In Mexiko gibt es etwa 52.000 Tote, die bislang nicht identifiziert wurden. Einige wurden in versteckten Gräbern gefunden. Sterbliche Überreste aus Leichenschauhäusern wurden einfach begraben, ohne die Identität der Toten geklärt zu haben. Besonders in Jalisco versuchen Banden zu verhindern, dass Ermordete gefunden und identifiziert werden. Eine Zeit lang haben sie ihre Opfer verbrannt, später in Säure aufgelöst oder in sehr viele kleine Teile zerstückelt und diese an unterschiedlichen Stellen verscharrt. Eine neue Methode, die wir beobachten, ist das Verbrennen in extrem heißen Öfen, wie sie für Ziegel verwendet werden. So bleiben keine Spuren.

Claudia Sheinbaum hat angekündigt, die gravierend schlechte Sicherheitslage in Mexiko bekämpfen zu wollen. Wie glaubwürdig ist das?

Ich habe große Zweifel. Wie soll die Gewalt eingedämmt werden, solange der Staat seine Verantwortung nicht anerkennt?

Was muss sich ändern, damit keine Menschen mehr verschwinden?

Als Erstes müsste die Straflosigkeit bekämpft werden. Auch die Korruption und die Verbindungen von Justiz und Organisierter Kriminalität.
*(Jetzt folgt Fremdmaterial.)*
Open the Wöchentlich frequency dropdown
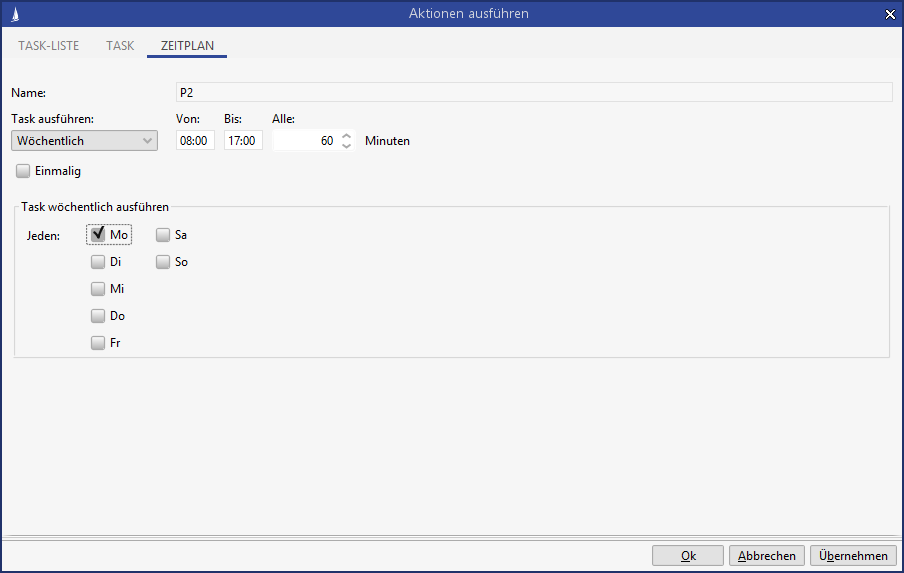The height and width of the screenshot is (573, 904). pyautogui.click(x=85, y=141)
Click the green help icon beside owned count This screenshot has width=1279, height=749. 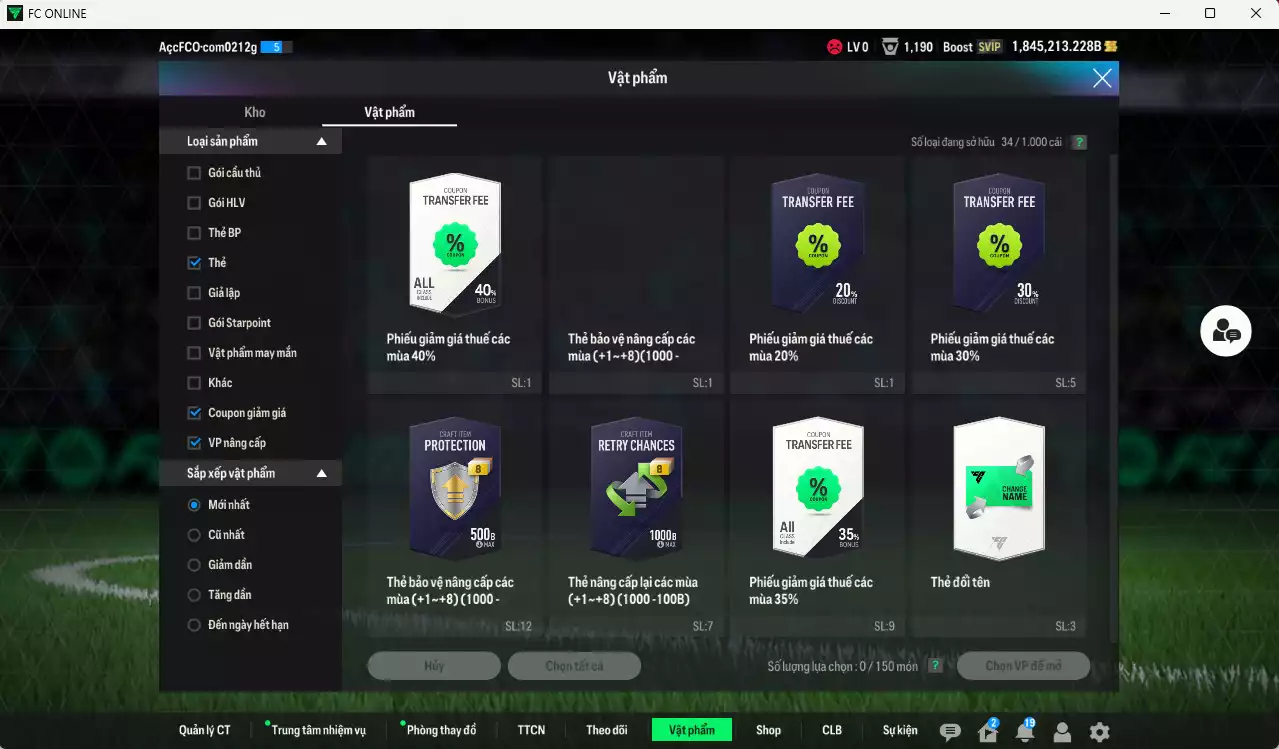1079,142
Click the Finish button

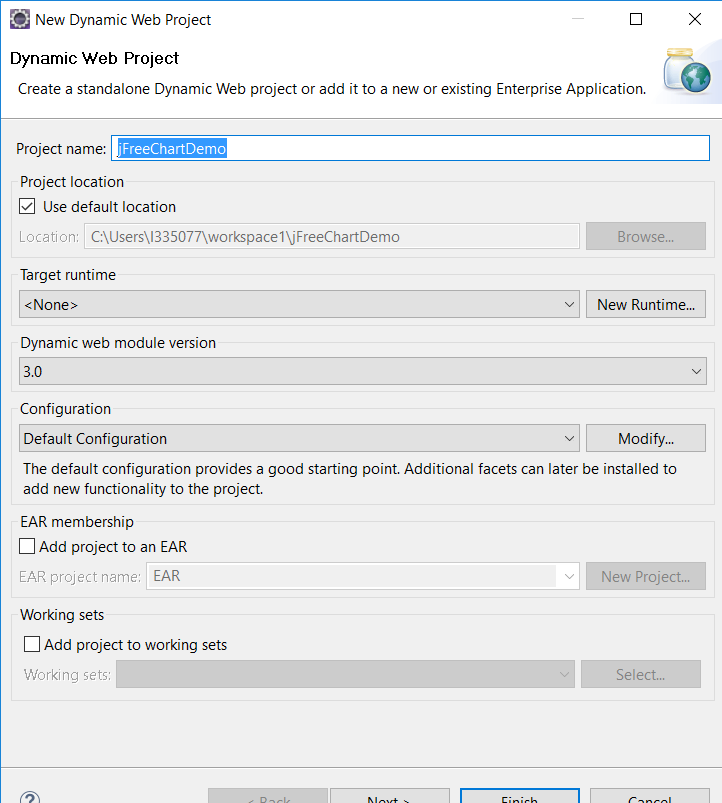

Mexiko ist berühmt dafür, Gesetzesinitiativen voranzutreiben oder internationale Abkommen zu unterschreiben, ohne sich um die Umsetzung zu kümmern. Entscheidend wird also sein, Gesetze anzuwenden. Außerdem muss der Staat die Rolle der Angehörigen und Familien anerkennen und mit ihnen zusammenarbeiten.

Wie kann Deutschland helfen?

Deutschland ist sehr präsent und unterstützt die Menschenrechtsarbeit. Ich hoffe, dass diese wichtige Unterstützung nicht nachlässt. Außerdem wünsche ich mir, dass nicht nur die Stimme unserer Regierung gehört wird, wenn es um die Sicherheitslage geht, sondern auch die der Opfer und der Zivilgesellschaft. Die Ermittlungsarbeit soll weiterhin unterstützt werden – nicht nur technisch, sondern auch das Engagement der Menschen. Das Problem muss international sichtbar gemacht werden – aus Opferperspektive.